▶ _INSTRUÇÕES DA TAREFA_
Encontre nos registros todas as linhas que contêm a palavra "screenshot" e copie cada uma delas, considerando a diferença entre maiúsculas e minúsculas.

== DADOS DE TRABALHO ==

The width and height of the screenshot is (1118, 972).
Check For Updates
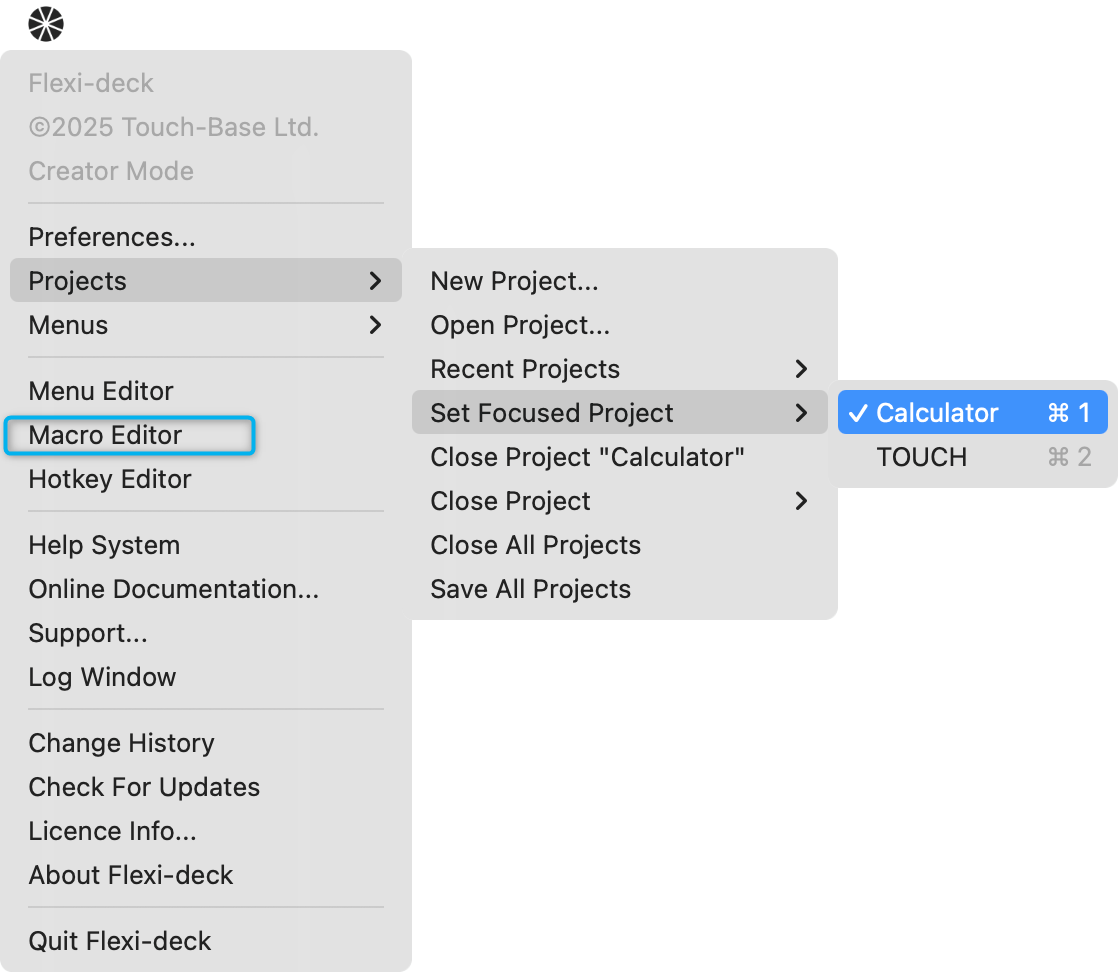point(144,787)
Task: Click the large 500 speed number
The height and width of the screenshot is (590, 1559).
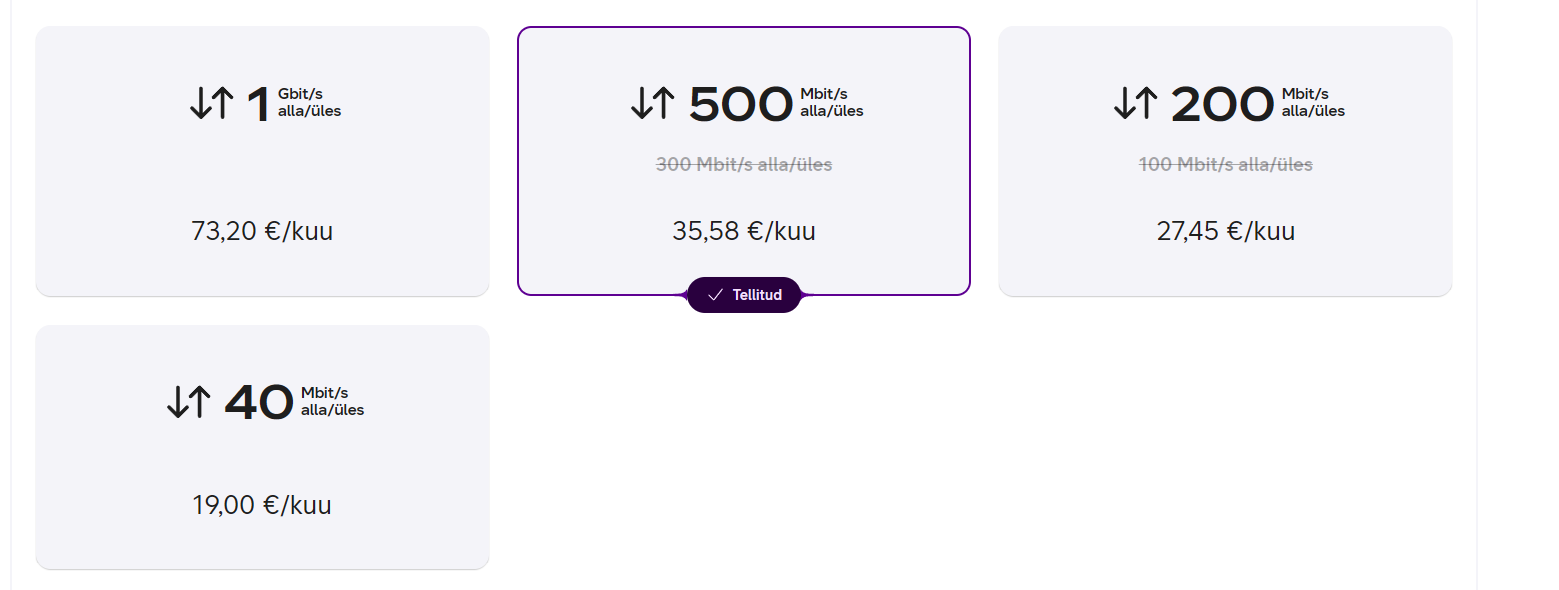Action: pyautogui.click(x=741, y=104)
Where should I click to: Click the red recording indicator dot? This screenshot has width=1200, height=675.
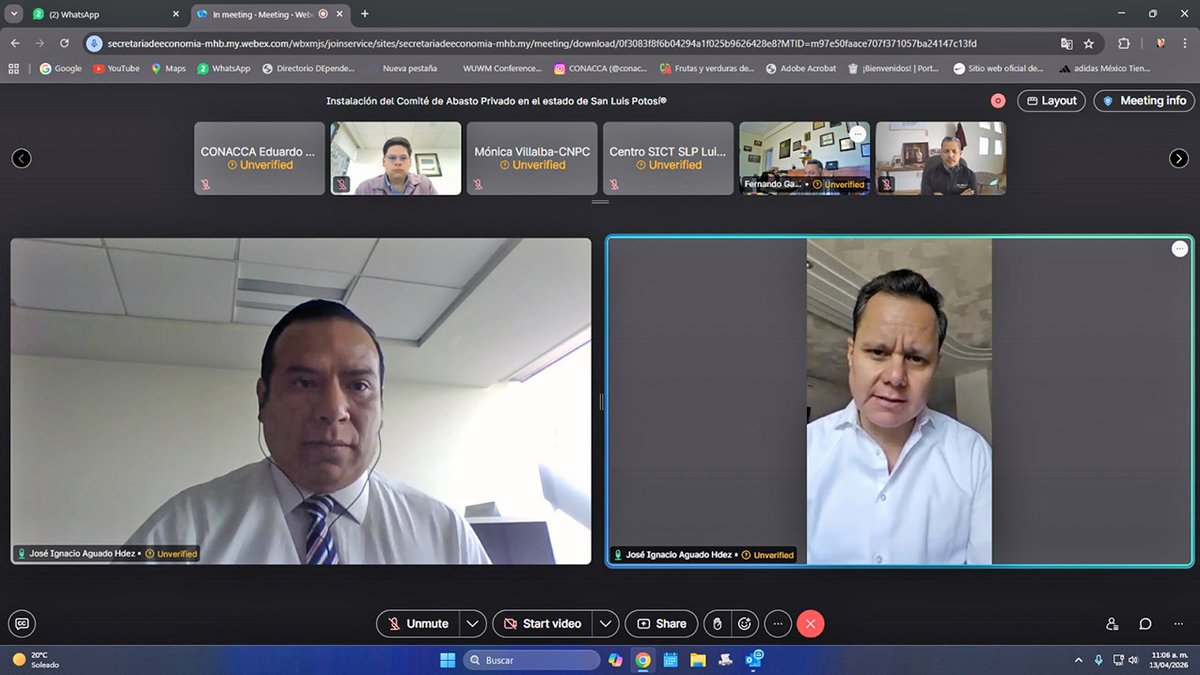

===

▶ _EXERCÍCIO RESOLVIDO_
The width and height of the screenshot is (1118, 972).
The height and width of the screenshot is (590, 1559).
Where should I click to: Click the red recording indicator dot? This screenshot has width=1200, height=675.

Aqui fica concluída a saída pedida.